**What the task requires:**
Each entry must be returned exactly. None may be omitted.

Data shown: Begin

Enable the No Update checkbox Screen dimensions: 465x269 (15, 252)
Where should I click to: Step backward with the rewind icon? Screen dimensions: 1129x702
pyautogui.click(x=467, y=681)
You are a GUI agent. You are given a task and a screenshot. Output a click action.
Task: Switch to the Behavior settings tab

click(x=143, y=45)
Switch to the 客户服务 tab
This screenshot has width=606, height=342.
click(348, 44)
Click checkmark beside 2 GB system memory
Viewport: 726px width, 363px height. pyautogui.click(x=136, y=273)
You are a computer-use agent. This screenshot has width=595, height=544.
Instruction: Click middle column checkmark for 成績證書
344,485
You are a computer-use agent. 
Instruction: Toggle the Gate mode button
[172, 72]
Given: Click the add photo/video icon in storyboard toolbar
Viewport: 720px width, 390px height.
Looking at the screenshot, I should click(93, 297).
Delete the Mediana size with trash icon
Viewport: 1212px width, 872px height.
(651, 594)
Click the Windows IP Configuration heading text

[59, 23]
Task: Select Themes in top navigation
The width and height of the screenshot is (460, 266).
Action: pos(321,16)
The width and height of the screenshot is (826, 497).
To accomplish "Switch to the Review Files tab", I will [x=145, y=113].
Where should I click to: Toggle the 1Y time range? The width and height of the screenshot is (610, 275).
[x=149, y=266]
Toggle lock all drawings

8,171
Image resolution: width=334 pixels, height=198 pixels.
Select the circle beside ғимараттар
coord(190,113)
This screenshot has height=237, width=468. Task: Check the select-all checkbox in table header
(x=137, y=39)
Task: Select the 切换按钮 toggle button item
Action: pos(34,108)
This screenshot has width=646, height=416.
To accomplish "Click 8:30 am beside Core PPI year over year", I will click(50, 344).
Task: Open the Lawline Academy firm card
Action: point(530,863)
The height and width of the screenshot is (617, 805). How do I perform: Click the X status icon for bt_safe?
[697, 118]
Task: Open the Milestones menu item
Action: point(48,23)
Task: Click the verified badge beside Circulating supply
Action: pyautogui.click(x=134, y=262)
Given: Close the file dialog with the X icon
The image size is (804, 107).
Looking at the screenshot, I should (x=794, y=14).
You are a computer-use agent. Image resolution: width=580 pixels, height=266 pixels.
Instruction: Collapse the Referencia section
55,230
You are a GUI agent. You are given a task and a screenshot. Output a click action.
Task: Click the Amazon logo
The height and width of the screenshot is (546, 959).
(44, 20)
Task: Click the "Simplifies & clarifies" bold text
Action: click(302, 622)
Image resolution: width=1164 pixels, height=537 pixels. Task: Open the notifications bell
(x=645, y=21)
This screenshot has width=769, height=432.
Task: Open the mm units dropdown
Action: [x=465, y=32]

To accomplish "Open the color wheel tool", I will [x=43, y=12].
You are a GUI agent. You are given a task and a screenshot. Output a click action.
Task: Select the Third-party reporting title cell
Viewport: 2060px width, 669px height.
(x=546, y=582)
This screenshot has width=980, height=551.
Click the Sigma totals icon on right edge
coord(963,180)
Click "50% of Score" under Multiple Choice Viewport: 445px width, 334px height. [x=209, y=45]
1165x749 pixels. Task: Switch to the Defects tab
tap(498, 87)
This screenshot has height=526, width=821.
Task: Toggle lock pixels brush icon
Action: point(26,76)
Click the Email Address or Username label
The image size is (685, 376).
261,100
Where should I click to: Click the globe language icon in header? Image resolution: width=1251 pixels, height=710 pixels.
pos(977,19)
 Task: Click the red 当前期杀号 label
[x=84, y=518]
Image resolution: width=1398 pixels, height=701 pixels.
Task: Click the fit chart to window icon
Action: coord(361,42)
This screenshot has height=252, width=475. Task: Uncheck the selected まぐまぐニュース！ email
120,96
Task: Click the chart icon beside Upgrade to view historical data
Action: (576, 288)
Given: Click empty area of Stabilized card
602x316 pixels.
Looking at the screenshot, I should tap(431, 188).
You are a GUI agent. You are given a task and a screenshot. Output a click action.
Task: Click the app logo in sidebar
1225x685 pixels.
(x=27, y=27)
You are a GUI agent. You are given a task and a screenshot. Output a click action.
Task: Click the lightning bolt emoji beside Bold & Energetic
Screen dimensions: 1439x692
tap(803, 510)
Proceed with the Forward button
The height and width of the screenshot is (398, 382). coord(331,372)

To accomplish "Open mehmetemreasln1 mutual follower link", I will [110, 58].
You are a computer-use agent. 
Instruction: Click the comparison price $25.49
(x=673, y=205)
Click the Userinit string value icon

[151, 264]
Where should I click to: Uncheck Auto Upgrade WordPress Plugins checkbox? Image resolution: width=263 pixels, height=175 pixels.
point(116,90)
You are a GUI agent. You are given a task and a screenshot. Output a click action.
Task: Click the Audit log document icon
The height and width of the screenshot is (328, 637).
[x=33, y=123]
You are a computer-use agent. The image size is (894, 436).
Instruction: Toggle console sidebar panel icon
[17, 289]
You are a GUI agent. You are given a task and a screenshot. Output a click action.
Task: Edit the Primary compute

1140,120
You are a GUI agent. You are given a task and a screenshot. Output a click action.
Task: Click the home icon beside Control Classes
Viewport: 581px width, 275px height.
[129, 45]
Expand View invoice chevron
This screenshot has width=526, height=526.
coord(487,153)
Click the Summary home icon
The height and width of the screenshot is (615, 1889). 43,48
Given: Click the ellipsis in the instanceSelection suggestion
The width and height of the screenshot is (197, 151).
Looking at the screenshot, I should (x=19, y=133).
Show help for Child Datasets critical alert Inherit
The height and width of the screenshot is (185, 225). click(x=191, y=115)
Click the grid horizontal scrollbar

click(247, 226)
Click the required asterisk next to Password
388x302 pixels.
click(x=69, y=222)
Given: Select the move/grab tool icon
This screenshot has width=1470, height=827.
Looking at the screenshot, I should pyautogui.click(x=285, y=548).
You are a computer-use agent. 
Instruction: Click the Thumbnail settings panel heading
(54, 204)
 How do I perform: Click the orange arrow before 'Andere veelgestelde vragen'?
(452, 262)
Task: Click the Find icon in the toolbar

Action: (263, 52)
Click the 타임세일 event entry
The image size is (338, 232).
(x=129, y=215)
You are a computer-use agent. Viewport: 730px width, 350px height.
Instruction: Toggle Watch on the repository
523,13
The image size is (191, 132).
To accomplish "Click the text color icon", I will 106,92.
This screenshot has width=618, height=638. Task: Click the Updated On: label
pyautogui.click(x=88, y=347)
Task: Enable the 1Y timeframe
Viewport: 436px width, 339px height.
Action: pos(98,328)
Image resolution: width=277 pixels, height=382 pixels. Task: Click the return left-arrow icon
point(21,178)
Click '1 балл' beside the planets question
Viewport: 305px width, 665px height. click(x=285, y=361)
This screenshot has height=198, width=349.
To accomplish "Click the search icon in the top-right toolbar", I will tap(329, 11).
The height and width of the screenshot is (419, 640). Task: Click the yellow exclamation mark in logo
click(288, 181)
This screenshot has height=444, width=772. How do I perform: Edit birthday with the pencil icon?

Data shown: End

**Worked solution:**
Enable the No Update checkbox Screen dimensions: 465x269 (15, 252)
Where should I click to: Step backward with the rewind icon? Screen dimensions: 1129x702
pyautogui.click(x=467, y=681)
You are a GUI agent. You are given a task and a screenshot. Output a click action.
Task: Switch to the Behavior settings tab

click(x=143, y=45)
Switch to the 客户服务 tab
This screenshot has width=606, height=342.
click(348, 44)
Click checkmark beside 2 GB system memory
Viewport: 726px width, 363px height. pyautogui.click(x=136, y=273)
You are a computer-use agent. This screenshot has width=595, height=544.
Instruction: Click middle column checkmark for 成績證書
344,485
You are a computer-use agent. 
Instruction: Toggle the Gate mode button
[172, 72]
Given: Click the add photo/video icon in storyboard toolbar
Viewport: 720px width, 390px height.
Looking at the screenshot, I should click(93, 297).
Delete the Mediana size with trash icon
Viewport: 1212px width, 872px height.
(651, 594)
Click the Windows IP Configuration heading text

[59, 23]
Task: Select Themes in top navigation
The width and height of the screenshot is (460, 266).
Action: pos(321,16)
The width and height of the screenshot is (826, 497).
To accomplish "Switch to the Review Files tab", I will [x=145, y=113].
Where should I click to: Toggle the 1Y time range? The width and height of the screenshot is (610, 275).
[x=149, y=266]
Toggle lock all drawings

8,171
Image resolution: width=334 pixels, height=198 pixels.
Select the circle beside ғимараттар
coord(190,113)
This screenshot has height=237, width=468. Task: Check the select-all checkbox in table header
(x=137, y=39)
Task: Select the 切换按钮 toggle button item
Action: pos(34,108)
This screenshot has width=646, height=416.
To accomplish "Click 8:30 am beside Core PPI year over year", I will click(50, 344).
Task: Open the Lawline Academy firm card
Action: point(530,863)
The height and width of the screenshot is (617, 805). How do I perform: Click the X status icon for bt_safe?
[697, 118]
Task: Open the Milestones menu item
Action: point(48,23)
Task: Click the verified badge beside Circulating supply
Action: pyautogui.click(x=134, y=262)
Given: Close the file dialog with the X icon
The image size is (804, 107).
Looking at the screenshot, I should (x=794, y=14).
You are a computer-use agent. Image resolution: width=580 pixels, height=266 pixels.
Instruction: Collapse the Referencia section
55,230
You are a GUI agent. You are given a task and a screenshot. Output a click action.
Task: Click the Amazon logo
The height and width of the screenshot is (546, 959).
(44, 20)
Task: Click the "Simplifies & clarifies" bold text
Action: click(302, 622)
Image resolution: width=1164 pixels, height=537 pixels. Task: Open the notifications bell
(x=645, y=21)
This screenshot has width=769, height=432.
Task: Open the mm units dropdown
Action: [x=465, y=32]

To accomplish "Open the color wheel tool", I will [x=43, y=12].
You are a GUI agent. You are given a task and a screenshot. Output a click action.
Task: Select the Third-party reporting title cell
Viewport: 2060px width, 669px height.
(x=546, y=582)
This screenshot has width=980, height=551.
Click the Sigma totals icon on right edge
coord(963,180)
Click "50% of Score" under Multiple Choice Viewport: 445px width, 334px height. [x=209, y=45]
1165x749 pixels. Task: Switch to the Defects tab
tap(498, 87)
This screenshot has height=526, width=821.
Task: Toggle lock pixels brush icon
Action: point(26,76)
Click the Email Address or Username label
The image size is (685, 376).
261,100
Where should I click to: Click the globe language icon in header? Image resolution: width=1251 pixels, height=710 pixels.
pos(977,19)
 Task: Click the red 当前期杀号 label
[x=84, y=518]
Image resolution: width=1398 pixels, height=701 pixels.
Task: Click the fit chart to window icon
Action: coord(361,42)
This screenshot has height=252, width=475. Task: Uncheck the selected まぐまぐニュース！ email
120,96
Task: Click the chart icon beside Upgrade to view historical data
Action: (576, 288)
Given: Click empty area of Stabilized card
602x316 pixels.
Looking at the screenshot, I should tap(431, 188).
You are a GUI agent. You are given a task and a screenshot. Output a click action.
Task: Click the app logo in sidebar
1225x685 pixels.
(x=27, y=27)
You are a GUI agent. You are given a task and a screenshot. Output a click action.
Task: Click the lightning bolt emoji beside Bold & Energetic
Screen dimensions: 1439x692
tap(803, 510)
Proceed with the Forward button
The height and width of the screenshot is (398, 382). coord(331,372)

To accomplish "Open mehmetemreasln1 mutual follower link", I will [110, 58].
You are a computer-use agent. 
Instruction: Click the comparison price $25.49
(x=673, y=205)
Click the Userinit string value icon

[151, 264]
Where should I click to: Uncheck Auto Upgrade WordPress Plugins checkbox? Image resolution: width=263 pixels, height=175 pixels.
point(116,90)
You are a GUI agent. You are given a task and a screenshot. Output a click action.
Task: Click the Audit log document icon
The height and width of the screenshot is (328, 637).
[x=33, y=123]
You are a computer-use agent. The image size is (894, 436).
Instruction: Toggle console sidebar panel icon
[17, 289]
You are a GUI agent. You are given a task and a screenshot. Output a click action.
Task: Edit the Primary compute

1140,120
You are a GUI agent. You are given a task and a screenshot. Output a click action.
Task: Click the home icon beside Control Classes
Viewport: 581px width, 275px height.
[129, 45]
Expand View invoice chevron
This screenshot has width=526, height=526.
coord(487,153)
Click the Summary home icon
The height and width of the screenshot is (615, 1889). 43,48
Given: Click the ellipsis in the instanceSelection suggestion
The width and height of the screenshot is (197, 151).
Looking at the screenshot, I should (x=19, y=133).
Show help for Child Datasets critical alert Inherit
The height and width of the screenshot is (185, 225). click(x=191, y=115)
Click the grid horizontal scrollbar

click(247, 226)
Click the required asterisk next to Password
388x302 pixels.
click(x=69, y=222)
Given: Select the move/grab tool icon
This screenshot has width=1470, height=827.
Looking at the screenshot, I should pyautogui.click(x=285, y=548).
You are a computer-use agent. 
Instruction: Click the Thumbnail settings panel heading
(54, 204)
 How do I perform: Click the orange arrow before 'Andere veelgestelde vragen'?
(452, 262)
Task: Click the Find icon in the toolbar

Action: (263, 52)
Click the 타임세일 event entry
The image size is (338, 232).
(x=129, y=215)
You are a computer-use agent. Viewport: 730px width, 350px height.
Instruction: Toggle Watch on the repository
523,13
The image size is (191, 132).
To accomplish "Click the text color icon", I will 106,92.
This screenshot has width=618, height=638. Task: Click the Updated On: label
pyautogui.click(x=88, y=347)
Task: Enable the 1Y timeframe
Viewport: 436px width, 339px height.
Action: pos(98,328)
Image resolution: width=277 pixels, height=382 pixels. Task: Click the return left-arrow icon
point(21,178)
Click '1 балл' beside the planets question
Viewport: 305px width, 665px height. click(x=285, y=361)
This screenshot has height=198, width=349.
To accomplish "Click the search icon in the top-right toolbar", I will tap(329, 11).
The height and width of the screenshot is (419, 640). Task: Click the yellow exclamation mark in logo
click(288, 181)
This screenshot has height=444, width=772. How do I perform: Edit birthday with the pencil icon?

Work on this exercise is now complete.